Ultimately, this could mean journalists won’t write for readers, they’ll write for machines, which will then write for readers.
Here’s what I’m talking about, via the Daily Beast:
“OpenAI’s latest language model, ChatGPT, is making waves in the world of conversational AI. With its ability to generate human-like text based on input from users, ChatGPT has the potential to revolutionize the way we interact with machines.”
That paragraph was entirely generated by ChatGPT—the new chatbot released by artificial intelligence research lab OpenAI—using the query “write a lede for a story about ChatGPT for The Daily Beast.” Aside from helping lazy writers with their stories, the bot went viral on social media after its release on Nov. 30 and has even “crossed 1 million users” less than a week later, according to OpenAI CEO Sam Altman.
It’s easy to see why if you spend a few minutes “chatting” with it. You can give ChatGPT prompts as simple as “What’s the recipe for an Old Fashioned?” or as complex as “Tell me the story of the Tortoise and the Hare, but you’re a 1980s Valley Girl” and it’ll give you a pretty realistic response.
As is true with many things AI (I’m thinking about Elon Musk’s self driving cars) there are flaws. A clever query can bypass embedded safeguards and produce –as Facebook parent Meta discovered– fake studies that claimed eating crushed glass is good and that Black people don’t speak a language.
While this advanced (and presumably job-killing) technology may seem magical, there is an evil underside to it all that (ta-da!) involves exploiting (mostly brown skinned) workers.
From a Vice article:
The biggest tech companies in the world imagine a near future where AI will replace a lot of human labor, unleashing new efficiency and productivity. But this vision ignores the fact that much of what we think of as “AI” is actually powered by tedious, low-paid human labor.

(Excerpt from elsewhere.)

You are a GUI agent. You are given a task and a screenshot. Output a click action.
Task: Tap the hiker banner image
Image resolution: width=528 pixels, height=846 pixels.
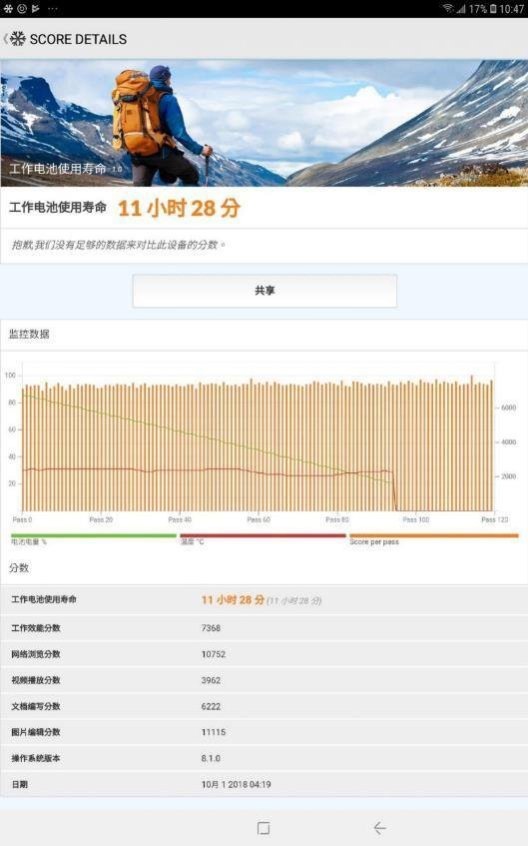click(264, 123)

“I think one of the mythologies around AI computing is that they actually work as intended. I think right now, what human labor is compensating for is essentially a lot of gaps in the way that the systems work,” Laura Forlano, Associate Professor of Design at the Institute of Design at Illinois Institute of Technology, told Motherboard. “On the one hand, the industry can claim that these things are happening, you know, magically behind the scenes, or that much of what's going on is the computing. However, we know that in so many different examples, whether we look at online content, how to operate an autonomous vehicle, or if we look at medical devices, human labor is being used to address the gaps in where that system really isn't able to work..”
…In a 2021 paper on the role of global labor in AI development, AI ethics researchers argued that the current inclusion of workers from the Global South in the AI pipeline is a continuation of exploitative practices—not unlike the history of colonial exploitation, where Western states took advantage of people from the Global South and their resources for access to cheap, physically tolling labor to benefit their institutions and businesses.
On the humans who write front, everybody and their mother is starting a newsletter, thanks to platforms like Substack (which is where I publish) that take care of the gnarly details and let the story come first.
It’s not ad-supported; many of these newsletters have both paid and free versions. And it’s like the Tower of Babel when it comes to winnowing out content that suits your needs. It reminds me of the early days of blogging in that a few good writers make wading through the drek palatable.